For me this is a puzzling post. I'm not so up on deep-dish theory terms like
'terminal identity' and neo-alterioritizations like 'alterity' -- must've
missed that day at school -- but don't see Alphaville space as either inert
or, if I read you right, modern (i.e, at the modern end of your rhetorical
construct ending with Blade Runner as an example of po-mo). The texture of
the relatively unmodified 60's Paris that is Alphaville buzzes with
flickering signs and lights: it's the opposite of inert. In fact, it's so
animated that even the folding theater seats rise up and act as mass
execution tools. Godard's alchemical power is such that a standard-issue
recording studio isolation booth becomes the Alphaville uber-mind's
interrogation chamber, simply by virtue of his having some anonymous best
boy swivel and pivot the mikes from just outside the camera frame. Further,
I would say it's the first, or one of the first, example of post-modernism
in narrative film. (Compound constructions like "Figaro-Pravda" and "Natasha
Von Braun", executed secret agents called Dick Tracy, etc. Plus the film is
seemingly distilled from a kind of witch's brew of Orwell, Bond, film
noir, cartoons, Huxley, etc. Compare this to Truffaut's failed stab at
sci-fi -- Farenheit 451, which was indeed inert, and palpably behind the
incipient p.m. curve -- and the extent of Godard's proto-postmodernism
becomes clear.)

I would even say that Blade Runner, with its super-slick seamless production
values, is less a post- and more an end-product of modernity, despite being
made more than ten years later. It's Ridley Scott does Metropolis (Ok, not
exactly an original comparison; and don't get me wrong, I
love the film). I get you, provisionally, on the issue of identities, both
'familiar' and 'absorbed', but don't see that as any more inherently
postmodern than, say, the Fool in King Lear. Or Lear himself. Or, you know,
Pozzo, in Waiting for Godot, frenetically down-loaded and regurgitating a
kind of distilled 'meaningless' mediated blather.

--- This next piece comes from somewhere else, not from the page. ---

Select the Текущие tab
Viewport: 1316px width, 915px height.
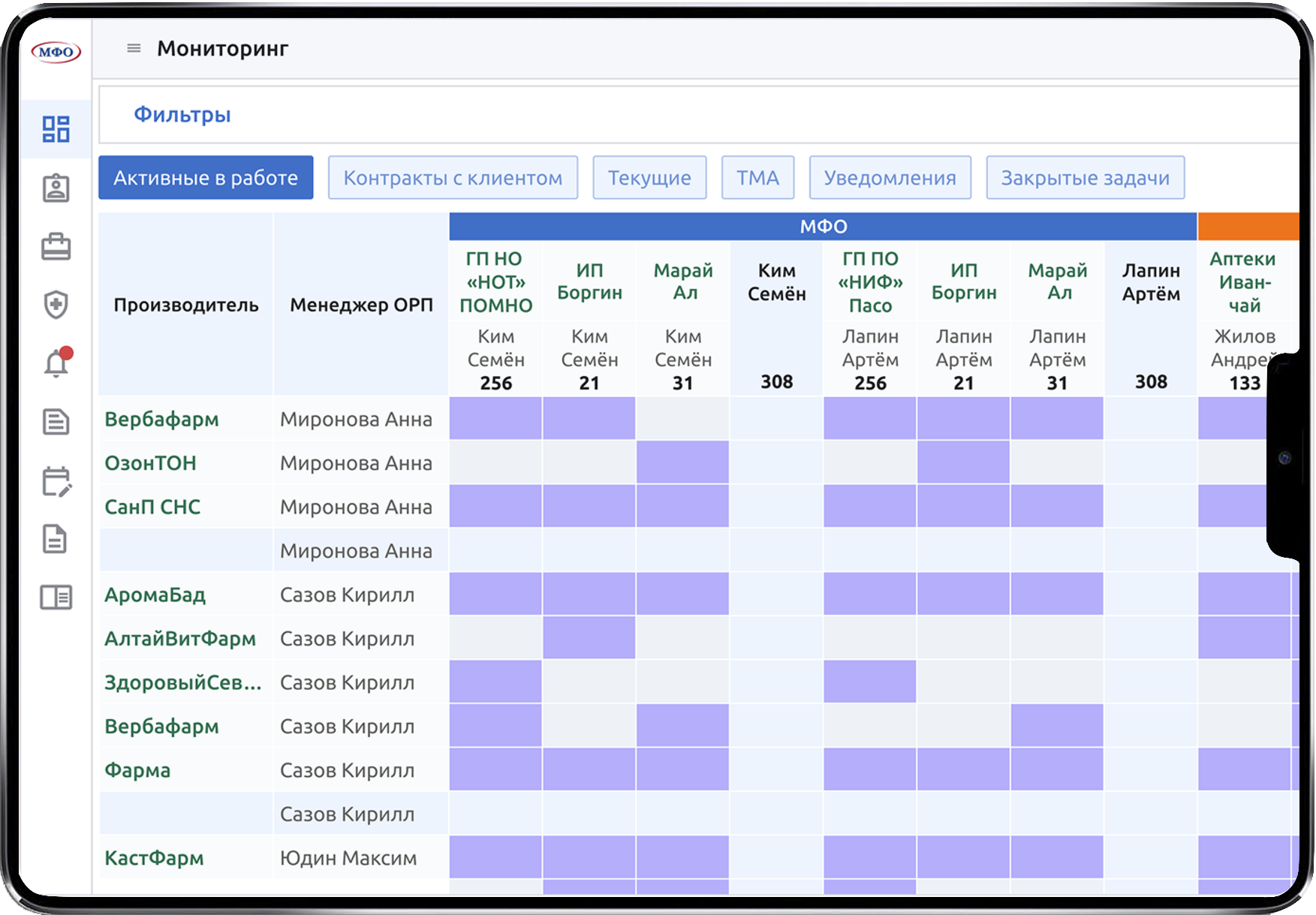coord(649,178)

Finally, as is made more clear in the so-called director's cut, Deckert's
identity as a human is undercut to the point where he could well be a
replicant himself -- more than enough confirmation that (what I take to be)
your point is right, that the dangerous 'humans' pursuing their only
marginally more dangerous creations are just as created in the hall of
fractured mirrors of our constructed universe. To quote the little
chess-playing Tyrell Corp. slave, "These are my friends -- I made them."
(Followed, in one of those rhetorical-plus-visual mirrorings salted
throughout the film, in short order by the female replicant calling the
Tyrellite drone "our best and only friend" -- another example being the
Alpha replicant responding to the Japanese eye-maker by saying "I wish you
could have seen what _I_ have seen, through your eyes.") But is this
postmodernism? Was HAL-9000 postmodern? (Speaking of "terminal identity.")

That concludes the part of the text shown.